“I think the outside of the house as well worth seeing as any part of it,” said Mr Greville. “It is so well situated, and seen from the high road it looks very well indeed. By-the-bye, I shall be driving that way this afternoon if any of you young ladies care to come with me in the dog-cart? I am going on to Little Bexton, but if you don’t care to come so far, I could drop you about Romary, and you could walk back. The country is not pretty after that. Would you like to come, Frances? Cecilia has a cold, I hear.”
“Yes,” said Cecilia, “but not a very bad one. But I don’t think either of us can go, Mr Greville, for Miss Bentley is coming to see us this afternoon, and we must not be out.”
“Mary, then?” said Mr Greville.
Mary’s heart was beating fast, and she was almost afraid that the tremble in her voice was perceptible as she replied that she would enjoy the drive very much, she was sure.
“But I will not go all the way to Little Bexton, I think, if you don’t mind dropping me on the road. I should like the walk home,” she said to Mr Greville, and so it was decided. And for a wonder nothing came in the way.

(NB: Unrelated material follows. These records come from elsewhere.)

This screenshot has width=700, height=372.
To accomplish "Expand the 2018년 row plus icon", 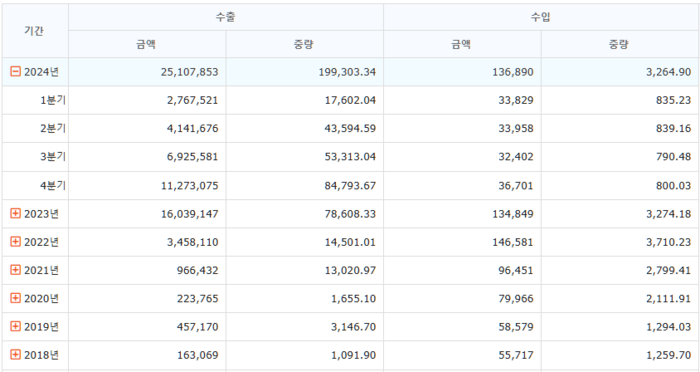I will pyautogui.click(x=15, y=355).
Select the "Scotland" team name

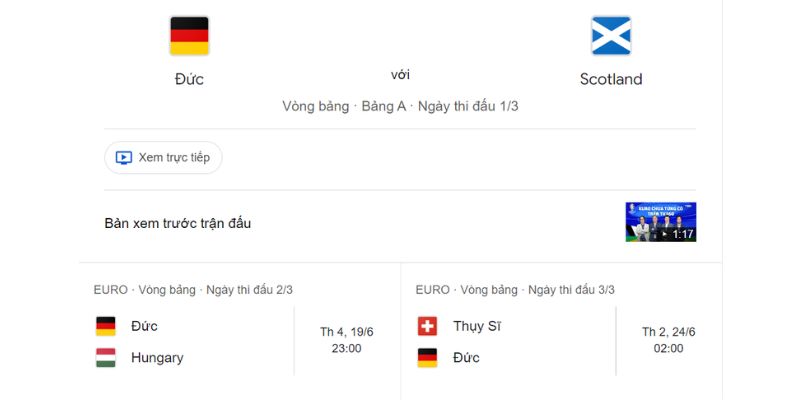tap(611, 79)
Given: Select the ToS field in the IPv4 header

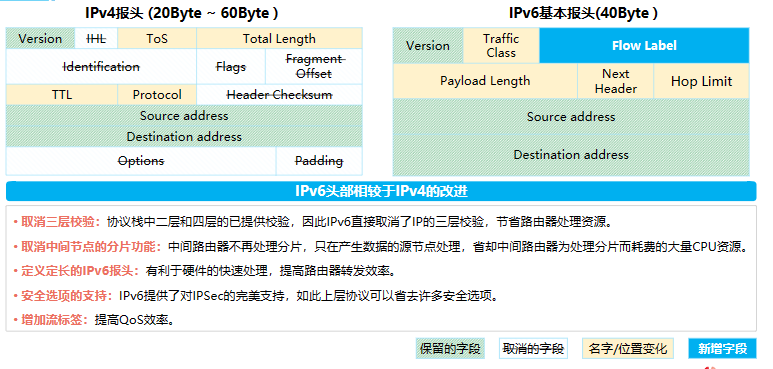Looking at the screenshot, I should tap(157, 38).
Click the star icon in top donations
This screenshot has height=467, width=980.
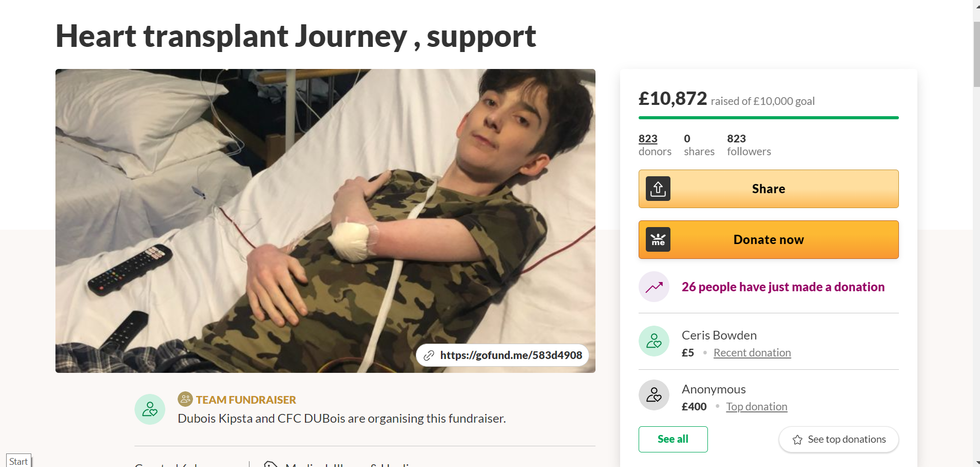coord(797,439)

It was years and years since Mary had been at Romary. When Mr Greville “dropped her” on the road, at a point about half a mile beyond the lodge gates, all about her seemed so strange and unfamiliar that she could scarcely believe she had ever been there before. Strange and unfamiliar, even though she was not more than ten miles from her own home, and though the general features of the landscape were the same. For to a real dweller in the country, differences and variations, which by a casual visitor are unobservable, are extraordinarily obtrusive. Mary had lived all her life at Hathercourt, and knew its fields and its trees, its cottages and lanes, as accurately as the furniture of her mother’s drawing-room. It was strange to her to meet even a dog on the road whose ownership she was unacquainted with, and when a countryman or two passed her with half a stare of curiosity instead of the familiar “Good-day to you, Miss Mary,” she felt herself “very far west” indeed, and instinctively hastened her steps.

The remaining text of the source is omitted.